Defect #5: Memory System Doesn't Store Primary Topic
Location: includes/class-gutenberg-sidebar.php:4735-4748
private function update_post_memory( $post_id, $data ) {
// Only stores: summary, last_prompt, last_intent
// Does NOT store: primary_topic, original_intent, focus_keyword
}
Problem: The memory system stores last_prompt but not primary_topic. When generating an outline, there's no reference to what the user originally wanted.
Impact Analysis
| Aspect | Impact |
|---|---|
| User Experience | Frustrating - user must manually correct agent's misunderstanding |
| Cost | Wasted API calls on incorrect outline generation |
| Trust | User loses confidence in agent's ability to understand context |
| Workflow | Broken agentic loop - requires human intervention |
Recommended Fixes
Fix #1: Extract and Store Primary Topic
Where: When first user message is received in chat/planning mode
// In sendMessage or chat handler
if (messages.length === 0 || !primaryTopicRef.current) {
// First message - extract and store primary topic
primaryTopicRef.current = input;
// Also save to post meta for persistence
}
Backend:
// In update_post_memory
$memory['primary_topic'] = $data['primary_topic'] ?? $memory['primary_topic'] ?? '';
Fix #2: Pass Primary Topic to Outline Generation
Where: assets/js/sidebar.js:4534
body: JSON.stringify({
topic: primaryTopicRef.current || extractTopicFromFirstMessage(messages),
// NOT: topic: "Create an outline based on our discussion"
})
Fix #3: Increase Chat History Limit for Outline Generation
Where: assets/js/sidebar.js:4543
// For outline generation, send MORE context
chatHistory: messages.filter(m => m.role === 'user' || m.role === 'assistant').slice(-20),
// Or better: send ALL messages for outline generation (it's a critical operation)
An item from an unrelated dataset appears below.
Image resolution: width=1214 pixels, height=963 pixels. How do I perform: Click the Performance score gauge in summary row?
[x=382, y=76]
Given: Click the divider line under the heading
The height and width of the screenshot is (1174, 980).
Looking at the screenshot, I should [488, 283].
Fix #4: Add Topic Emphasis in System Prompt
Where: includes/class-gutenberg-sidebar.php:1723
$system_prompt = "...
CRITICAL: The PRIMARY TOPIC for this article is: {$primary_topic}
Recent refinements in the conversation are meant to REFINE this topic, not REPLACE it.
...";
Fix #5: Use Focus Keyword as Topic Anchor
Where: If user has set a focus keyword in config, prioritize it
$effective_topic = !empty($post_config['focus_keyword'])
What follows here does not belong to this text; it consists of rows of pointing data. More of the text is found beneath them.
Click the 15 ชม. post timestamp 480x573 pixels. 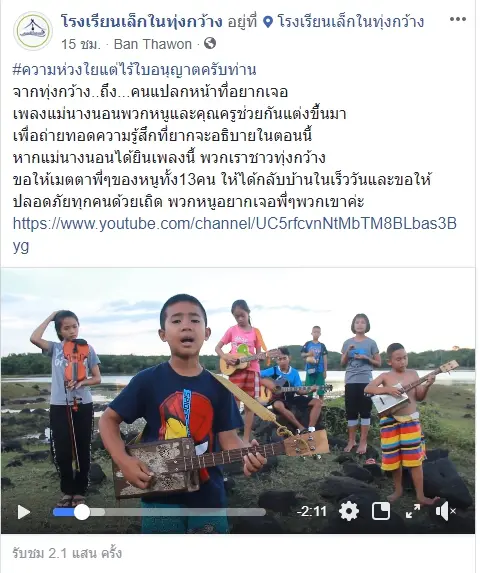pyautogui.click(x=80, y=45)
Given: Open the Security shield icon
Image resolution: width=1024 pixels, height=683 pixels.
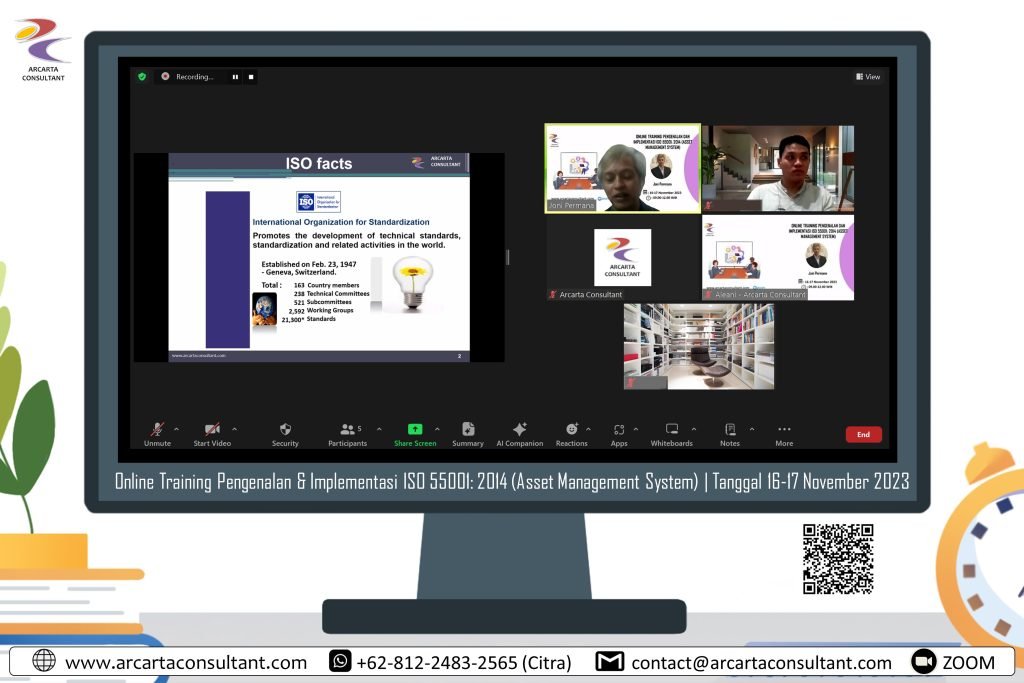Looking at the screenshot, I should pos(285,430).
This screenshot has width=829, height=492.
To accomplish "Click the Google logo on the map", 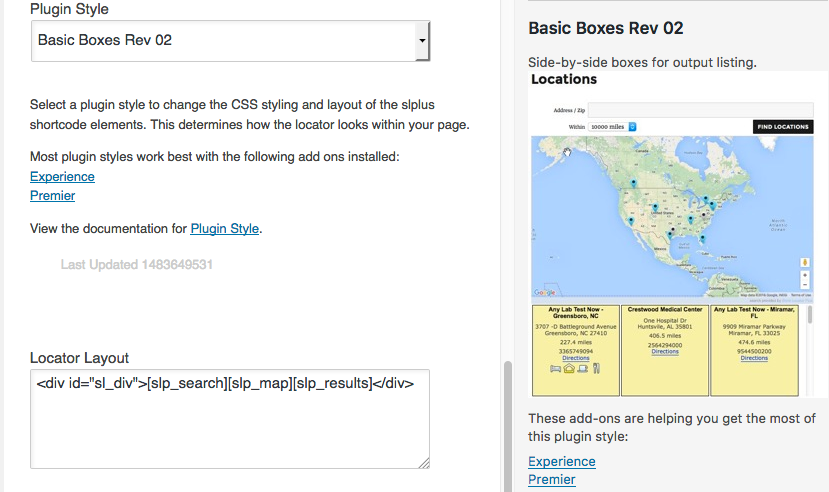I will point(545,293).
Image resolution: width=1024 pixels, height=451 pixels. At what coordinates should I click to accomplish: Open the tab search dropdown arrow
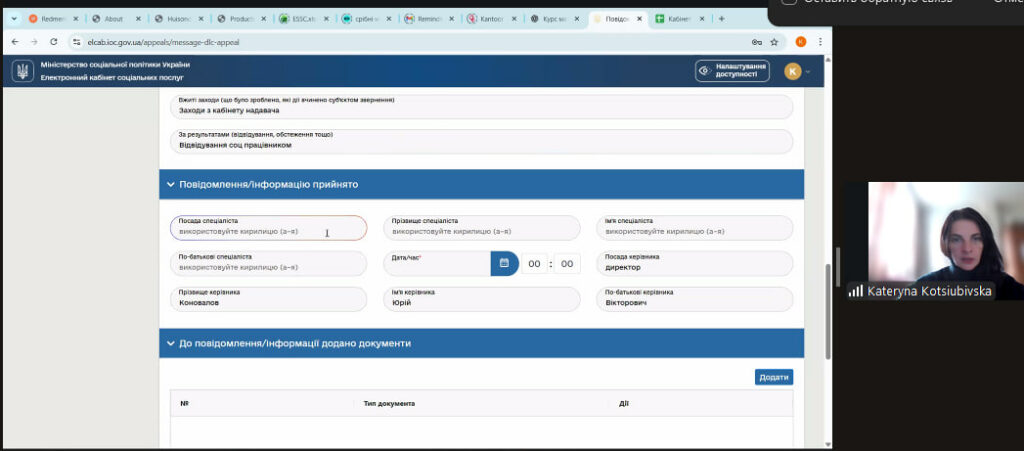pyautogui.click(x=13, y=18)

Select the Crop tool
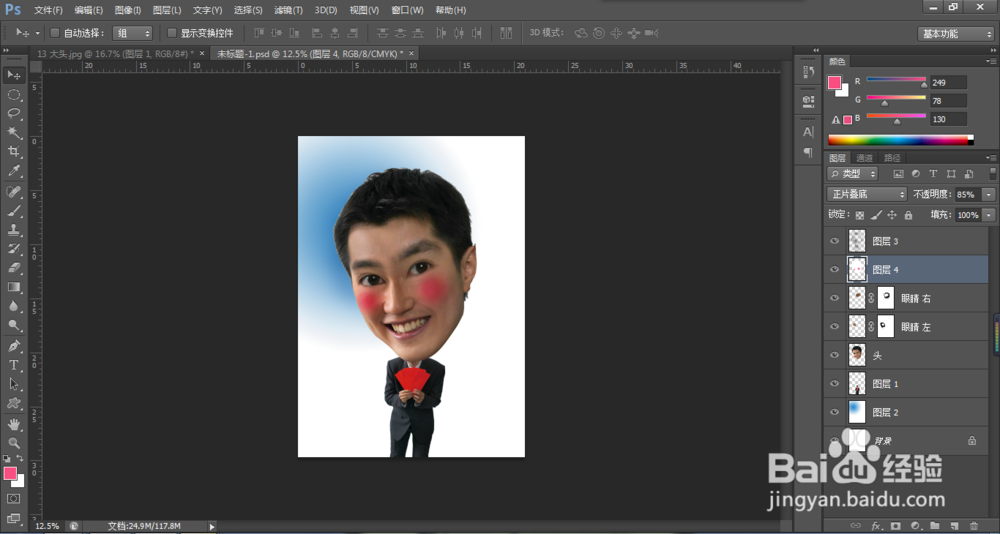pos(14,151)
? $post_config['focus_keyword']
: $topic;
Priority Order for Implementation
- HIGH: Fix #2 - Pass actual topic (not generic phrase) - Quick win
- HIGH: Fix #1 - Extract and store primary topic - Core fix
- MEDIUM: Fix #5 - Use focus keyword as anchor - Already available
- MEDIUM: Fix #4 - Add topic emphasis in prompt - Reinforcement
- LOW: Fix #3 - Increase chat history limit - Already configurable in settings
Verification Checklist
After implementing fixes, test with this scenario:
- Start new post
- Enter detailed topic: "Switch career usia 30+ dengan AI dan web design"
- Have 3-4 back-and-forth refinements (add vibe coding, focus on opinions, etc.)
- Click "Create Outline Now"
- VERIFY: Outline title should reference "Switch Career Usia 30+" not just "AI Web Design"
- VERIFY: Sections should cover the FULL topic, not just recent refinements
Files to Modify
| File | Changes |
|---|---|
assets/js/sidebar.js |
Lines 4534, 4543 - Pass extracted topic, increase history |
includes/class-gutenberg-sidebar.php |
Lines 1723-1765 - Add primary topic handling |
includes/class-gutenberg-sidebar.php |
Lines 4735-4748 - Store primary_topic in memory |
Conclusion
The agent is "not agentic" because it doesn't remember intent - it only reacts to the most recent context. A true agentic system should:
- Extract the user's primary intent from their first message
- Store this intent persistently
- Reference this intent when making decisions
- Distinguish between refinements and new topics
The current system treats every message equally, causing recency bias to dominate and losing the user's original intent.